Такая выставка была очень почетна, и, естественно, предполагалось, что художник должен быть всеми почитаемым Великим Старым Мастером. Эмма разглядывала одну из фотографий Бена – резкие линии и контрасты: темный загар, острый подбородок и белоснежные волосы. Интересно, как сам он относится ко всем этим почестям? Всю свою жизнь он бунтовал против всевозможных торжественных церемоний, и Эмма представить себе не могла, что он покорно принимает титул «Великий».

– Но какой мужчина! – воскликнула мадам Дюпре, когда Эмма показала ей фотографию. – Он очень привлекателен.

– Да, – со вздохом сказала Эмма. – В том-то и беда.

Он возвратился в Лондон в январе вместе с Маркусом и сразу же отправился в Порткеррис работать. Это подтвердил в письме Маркус. В тот день, когда Эмма получила это письмо, она пошла к мадам Дюпре и заявила, что увольняется. Супруги Дюпре всячески ее уговаривали, улещивали, предлагали увеличить зарплату, однако Эмма была непреклонна. Она, можно сказать, шесть лет не видела отца. Пришло им время узнать друг друга. Она поедет в Порткеррис, чтобы жить возле него.

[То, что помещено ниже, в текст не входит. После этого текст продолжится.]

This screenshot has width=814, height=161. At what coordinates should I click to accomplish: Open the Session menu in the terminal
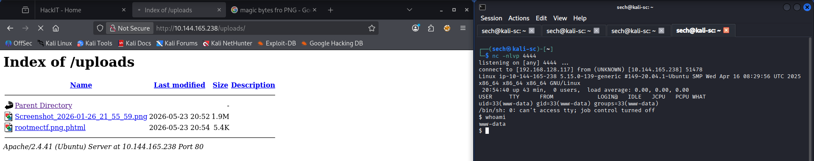click(491, 18)
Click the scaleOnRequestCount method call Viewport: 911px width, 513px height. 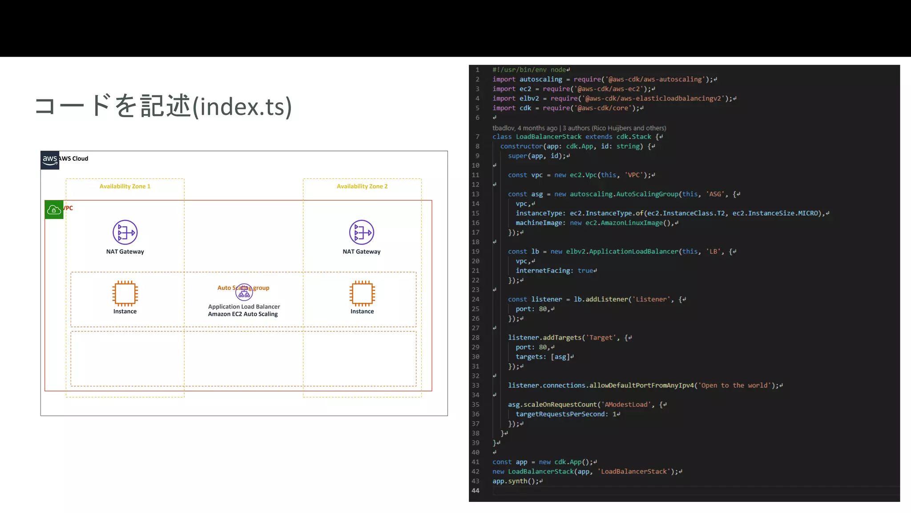(x=560, y=404)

В конце концов они согласились ее отпустить. Собственно, выбора у них не было. Эмма заказала билет и начала укладываться, выбрасывая какие-то вещи из накопившихся за шесть лет, а остальное впихивая в обшарпанные, много попутешествовавшие чемоданы. Но их не хватило, и Эмма поняла, что надо купить корзину, большую французскую корзину для рынка – туда поместятся всякие неудобные предметы, которые больше никуда не укладывались.

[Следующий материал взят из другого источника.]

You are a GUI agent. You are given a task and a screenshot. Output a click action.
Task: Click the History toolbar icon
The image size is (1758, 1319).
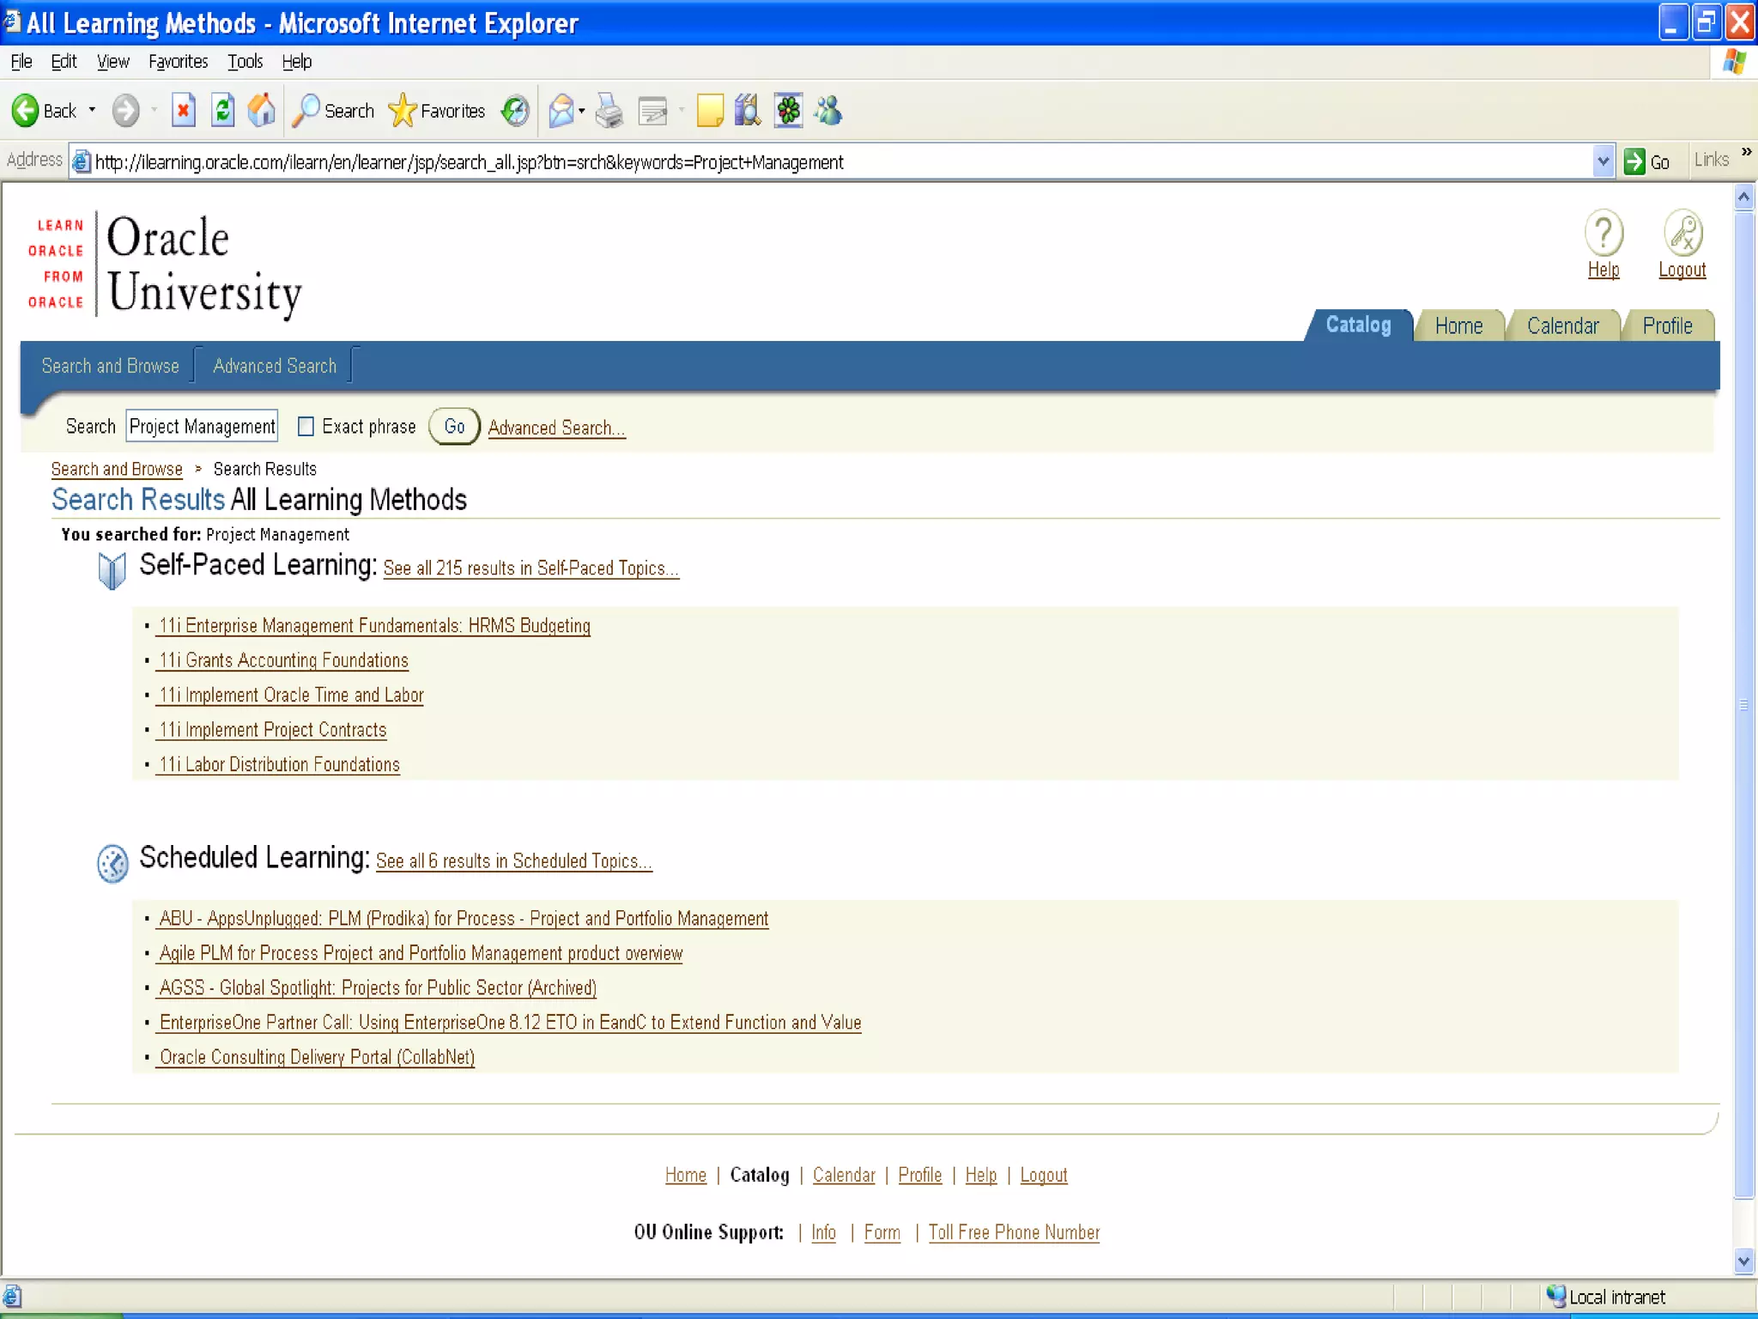[x=515, y=111]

День был холодный, пасмурный; до отлета оставалось два дня. Мадам Дюпре была дома, Эмма объяснила ей свою заботу и, оставив детей на ее попечение, отправилась за корзиной. А на улице, оказывается, и вовсе моросил дождик, мелкая холодная изморось. Блестела мокрая булыжная мостовая на узкой улочке. Большие блеклые дома стояли в сумраке молчаливые, замкнутые, похожие на людей, которые не привыкли выдавать свои чувства. С реки доносились гудки буксира и где-то высоко, в тумане, уныло покрикивала одинокая чайка. Эмме показалось, что она уже в Порткеррисе, а не в Париже. Решение, которое так долго подспудно зрело у нее в голове, перешло в ощущение – ей казалось, что она уже там, в Порткеррисе, и улочка идет не на бульвар Сен-Жермен, а вот-вот выведет ее на дорогу к гавани, сейчас время прилива, серое море подступило к самому берегу, качаются на волнах лодки, за северным пирсом накат высоких ветровых волн, и дальше весь морской простор пестрит белыми барашками. Сейчас поплывут такие знакомые запахи: запахнет рыбой с рынка, горячими шафранными кексами из булочной, а все маленькие летние лавчонки будут заперты и ставни на них закрыты – до летнего сезона. И в мастерской на берегу работает Бен; из-за холода он в перчатках; ослепительно-яркие мазки на холсте словно сражаются с серой тучей, наползающей на северное окно в потолке студии…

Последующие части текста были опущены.